Elevated levels of VFA were prominently noted on days 6, 9, 12, and 15, coinciding with periods of notably lower biogas production which increased steadily. Diminished VFA concentrations were observed on days 18, 21, and 24, registering notably reduced VFA levels, suggesting a temporal decline in VFA concentrations over the course of the observation period. The reduction in volatile fatty acids along with the biogas production is described in Figure 6.

4.7. Propionic Acid and Acetic Acid Ratio

The propionic and acetic acid ratio suggests that values above 1.4 may signify a potential inhibition of methane production [74,86]. Interestingly, none of the ratios on any of the observed days exceeded this threshold. The highest ratios were recorded on day 12, with values ranging from 2.26 to 7.16 across various sample compositions. However, despite these elevated ratios, none crossed the 1.4 threshold. This suggests that the propionic to acetic acid ratio did not indicate a clear inhibition of methane production, as the values stayed below the critical threshold. Although the ratios increased significantly on day 12, they remained within safe limits, implying that the VFA levels likely did not hinder methane production during the observed period for the sample compositions (

Table 5. Ratio of acetic acid and propionic acid.
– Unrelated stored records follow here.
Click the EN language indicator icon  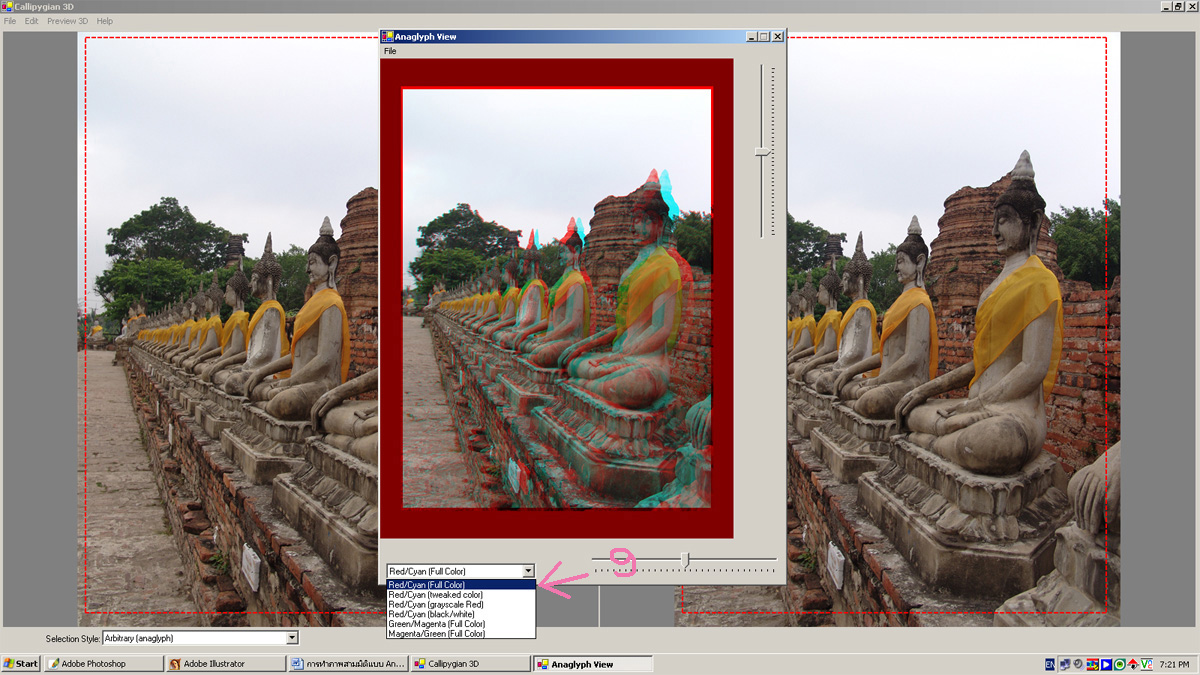click(x=1050, y=664)
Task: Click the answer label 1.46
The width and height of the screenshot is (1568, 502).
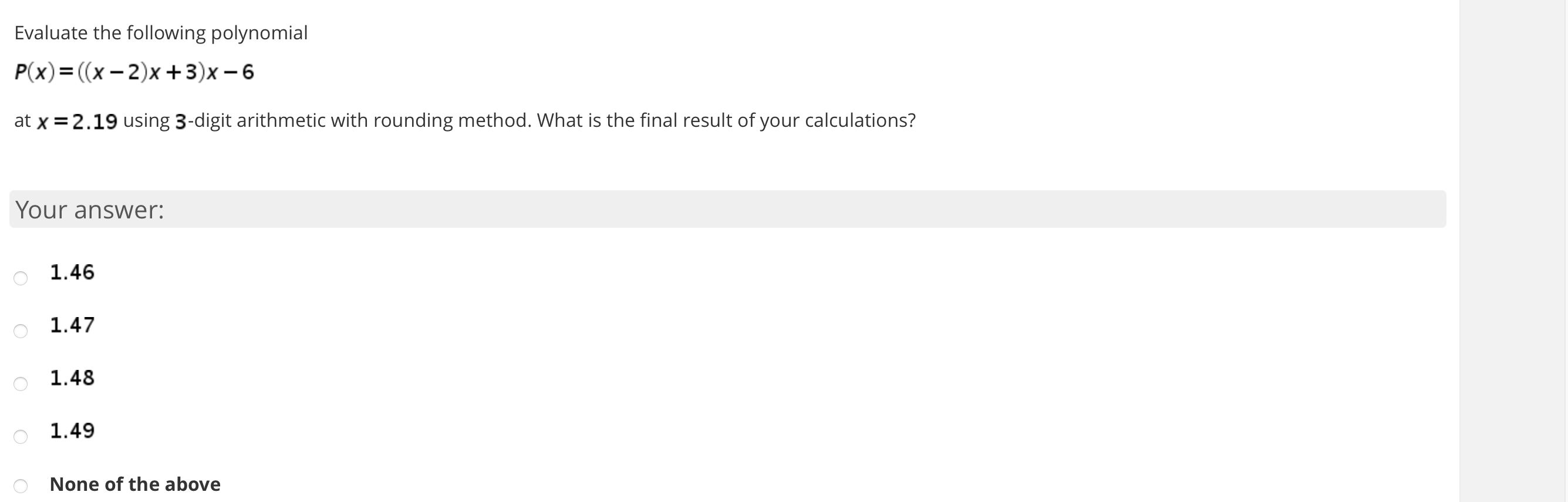Action: pos(72,272)
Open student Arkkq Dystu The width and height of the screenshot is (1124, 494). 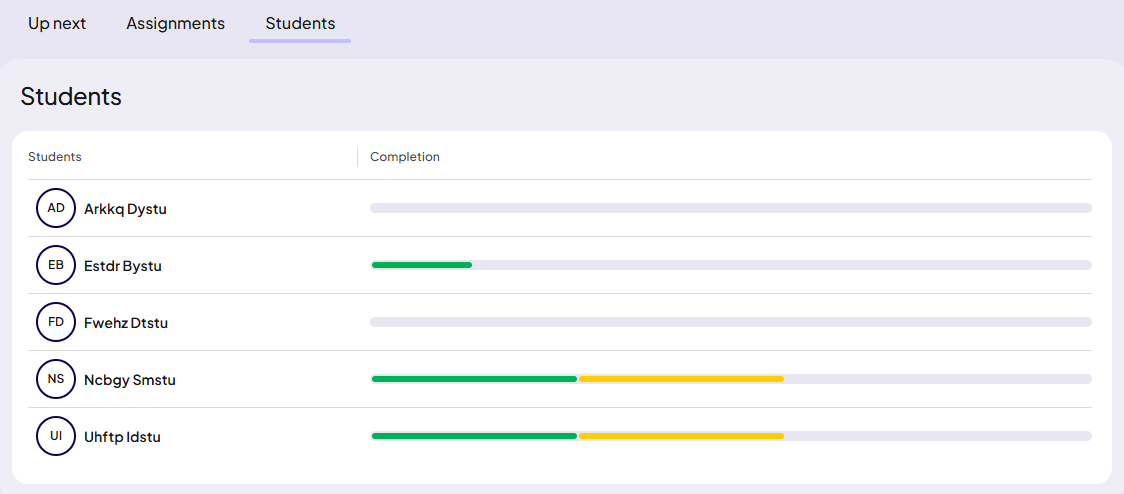click(x=125, y=209)
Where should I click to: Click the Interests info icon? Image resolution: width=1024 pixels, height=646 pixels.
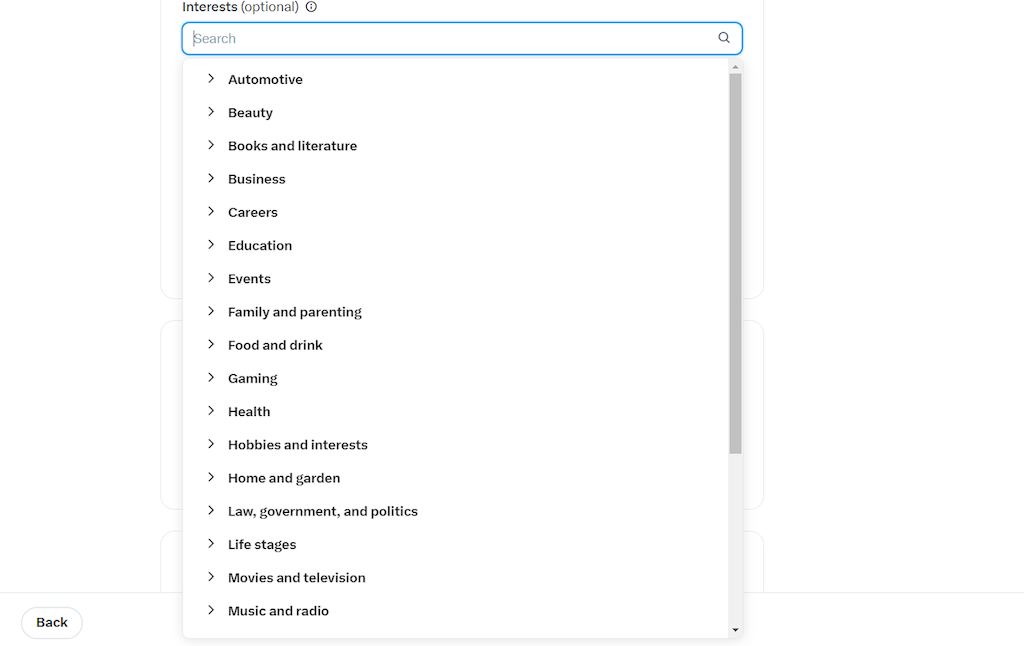point(312,7)
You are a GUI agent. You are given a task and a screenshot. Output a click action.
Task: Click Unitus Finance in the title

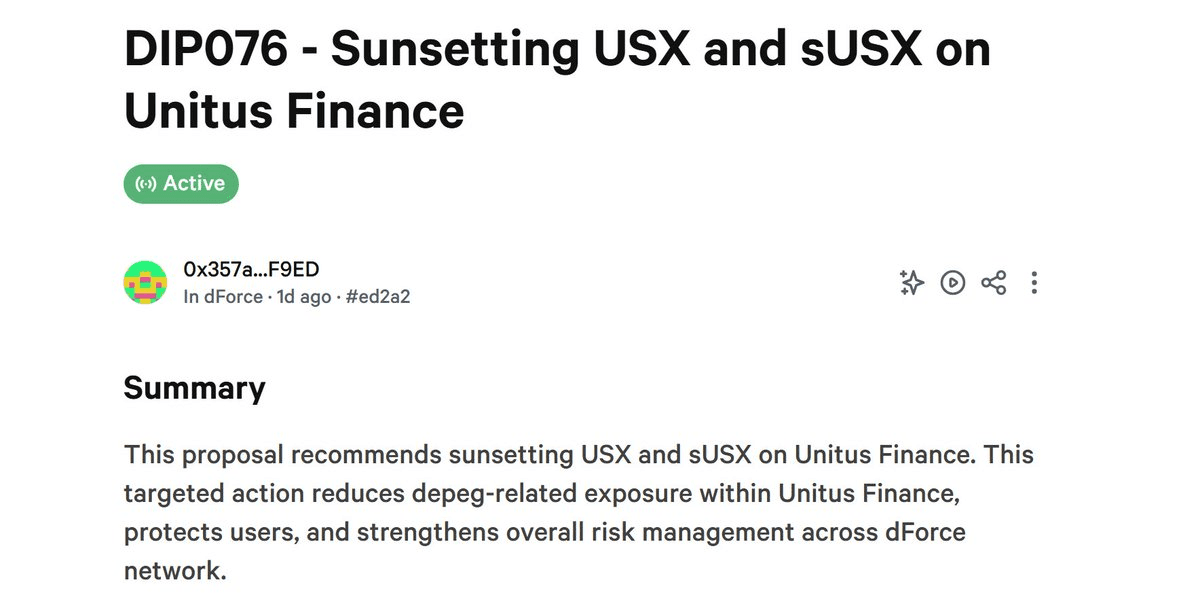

Time (Day)	WH:FW (1:1): CD	WH:FW (2:1): CD	WH:FW (1:2): CD	CD:WH (1:1)	CD:WH (2:1)	CD:WH (1:2)	CD:FW (1:1)	CD:FW (2:1)	CD:FW (1:2)	Blank
0	0.76	1.06	0.83	1.02	0.95	0.70	0.49	1.21	1.04	0.63
3	0.95	1.30	1.17	0.93	1.11	0.89	1.06	0.98	1.02	0.34
6	0.24	0.24	0.22	0.26	0.23	0.26	0.21	0.23	0.20	0.28
9	0.41	0.46	0.35	0.61	0.52	0.53	0.31	0.43	0.32	0.35
12	2.67	5.00	2.56	6.19	4.56	3.87	2.99	7.16	2.26	1.58
15	4.43	3.32	3.26	2.84	2.14	3.78	5.49	2.91	2.64	4.62
18	0.31	0.00	0.14	0.16	0.00	0.41	3.04	0.32	0.56	1.58
21	0.00	0.00	0.00	0.00	0.00	0.00	0.56	0.00	0.00	0.17
24	0.00	0.00	0.00	0.00	0.00	0.00	0.00	0.00	0.00	0.00

).

5. Conclusions

The study demonstrated that FW and WH are promising feedstocks for biogas production using cow dung as an inoculum. Co-digestion in small reactors under controlled temperature conditions showed a higher biogas production potential as compared to mono-digestion. The current research showed that WH:FW (1:1) and WH:FW (1:2) could be an important co-digestion pair for significant biogas production. This research also showed that COD varied significantly among all reactors, which suggested that it is a good predictive variable for biogas production assessment. The fitted Gompertz model indicates a high degree of conformity between the experimental findings and simulated values for both mono- and co-digestion. The model also predicted that the reduction in lag phase depends critically on increasing the quantity of FW. The current study was conducted on a small scale with reactors using limited factors to access biogas production. Further study on the co-digestion of FW and WH needs to be carried out in larger reactors to determine the operational condition, scale effect, and economic criteria to prove its applicability for large-scale implementation.